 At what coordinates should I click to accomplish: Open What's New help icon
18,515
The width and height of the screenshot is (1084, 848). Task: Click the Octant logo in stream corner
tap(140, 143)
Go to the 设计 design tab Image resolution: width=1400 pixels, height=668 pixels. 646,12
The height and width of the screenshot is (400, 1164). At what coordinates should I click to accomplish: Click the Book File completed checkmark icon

____________

Format the records above as a JSON list of strings, with one string for each line and blank lines left out.

_Solution_
[
  " At what coordinates should I click to accomplish: Open What's New help icon",
  "18,515",
  "The width and height of the screenshot is (1084, 848). Task: Click the Octant logo in stream corner",
  "tap(140, 143)",
  "Go to the 设计 design tab Image resolution: width=1400 pixels, height=668 pixels. 646,12",
  "The height and width of the screenshot is (400, 1164). At what coordinates should I click to accomplish: Click the Book File completed checkmark icon"
]